Electric utilities make transmission and distribution investments. A shift to night-time use of this infrastructure by rate payers increases the utility’s return, as the transmission and distribution system is designed and sized for the daytime peak load. Load shifting is the common name applied to this concept.

Con Edison has started an excellent voluntary program called time of use metering. The utility reduces the kW-hour charge for night-time electric energy while raising the daytime kW-hour charge. The meter has to be switched out, the utility does this free. This is a good way to get return on investment for the customer as it is a savings realized with no capital investment on their part. A certain amount of rate analysis is required on the part of the customer to project the usage pattern for any one meter.

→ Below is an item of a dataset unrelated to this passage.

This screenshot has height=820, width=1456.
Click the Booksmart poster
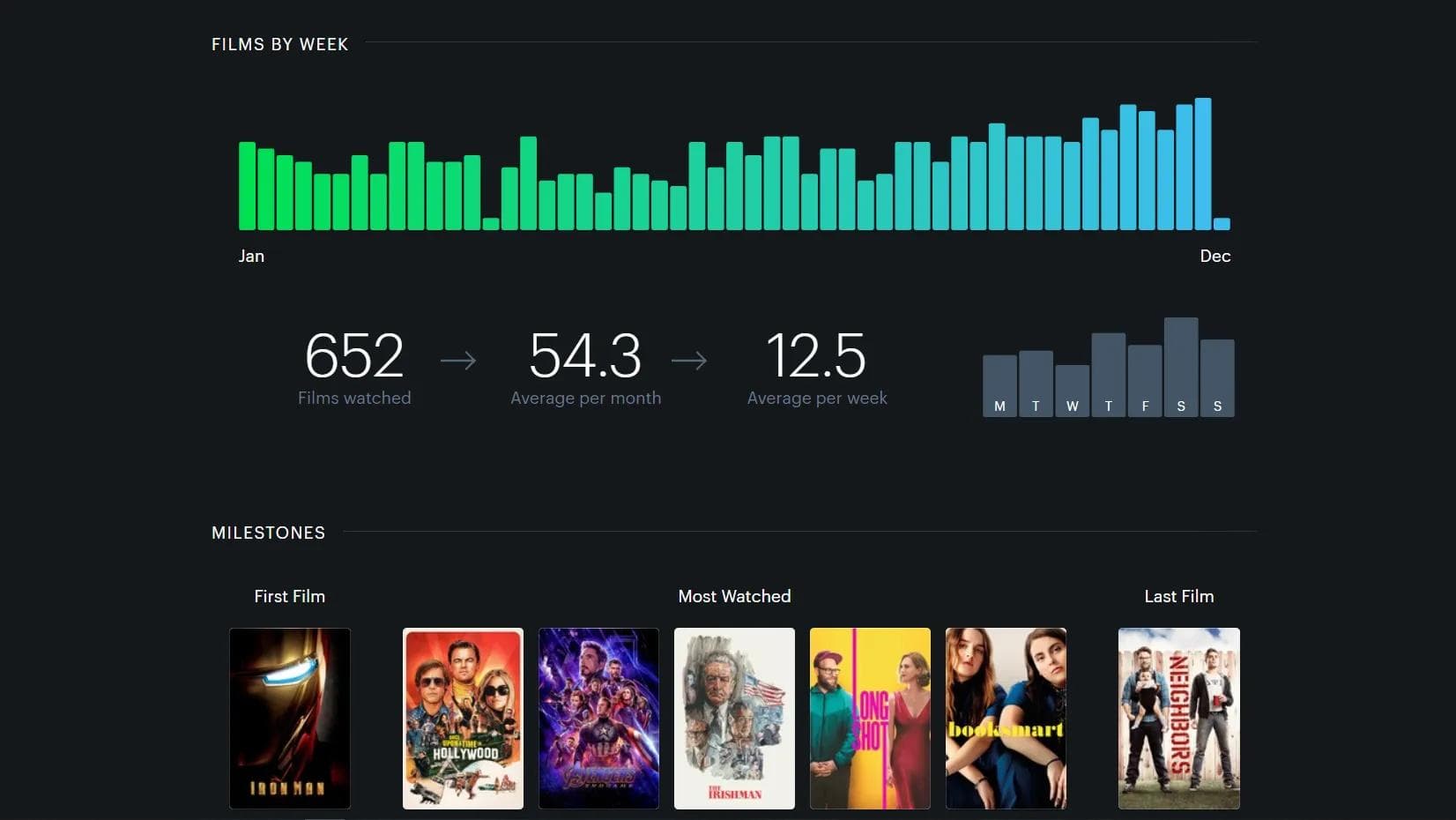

Generally the program would yield savings for stand-alone meters such as you find at a golf-cart facility or a municipal electric vehicle garage. Another application would be a thermal storage (ice plant) run from a chiller system operating at night, an application which would also realize a significant demand charge reduction.

Con Edison’s on-peak period is 8 AM to 10 PM Monday to Friday. The off-peak is all other hours.

SC9 time of use customer rate has a one-year term. SC2 time of use customers can go off the rate at any time.

Interval meters such as those for the ICAP and other demand response programs are not able to be used as time of use meters.

Con Edison’s time of use meter program is an economical step towards the “smart grid” much discussed today.